As Dupieux again assumes control over most aspects of the production - writer, director, photographer, and editor - he can shape the resulting film to his will and vision; maybe this helps to explain why everything in his body of work has such a unified feel about it. Here the method is comparatively restrained as we're chiefly greeted with a visual presentation that is gleaned directly from earnest fare of the 70s: hair, makeup, costume design, sets, music, and not least the warm hues of the image and the softness of the cinematography. Only very smoothly and casually are the idiosyncratic tendencies we know and love teased out in the storytelling, while the cast plays it straight all the while, and as they are one can't help but be enchanted. It's not that 'Keep an eye out' is as dazzlingly creative or captures the imagination as completely as, say, 'Rubber,' 'Deerskin,' 'Smoking causes coughing,' or 'Réalité,' but in its more gently underhanded tack this title nevertheless revels just as much in the same frivolities and frivolousness. One might reasonably argue that since this is less plainly peculiar, it could even be a fair point of entry to Dupieux for those who don't want to dive headfirst into his twisted mind. No matter how you slice it, however, this remains another superb, highly entertaining step in the filmmaker's cinematic journey.
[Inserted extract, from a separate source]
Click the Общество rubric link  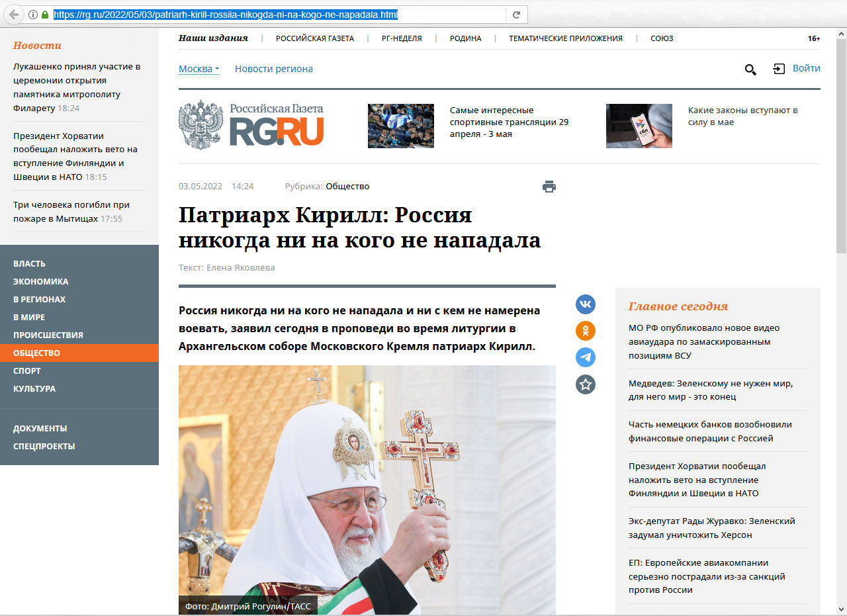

Everything looks and sounds terrific here, and as among the stars Benoît Poelvoorde and Grégoire Ludig do most of the heavy-lifting, they especially are to be commended for so heartily embracing the spirit of the piece. It remains true, though, that Dupieux's keen wit and inventive ideas of storytelling are the primary draw for all his flicks, and this is no different. His tremendously fun screenplay lays out the path; his guidance as director ensures that no foot strays from that path of cheerfully, nonchalantly, but definitively defying norms and boundaries of fiction. When all is said and done the movie is simply a blast - we should expect no less - and anyone who at all appreciates what Dupieux does will enjoy themselves just as much in these 73 minutes. What he does won't appeal to all comers, but if you're open to all the wide, wacky possibilities that the medium has to offer, 'Keep an eye out' is low-key brilliant and a gem that's not to be missed!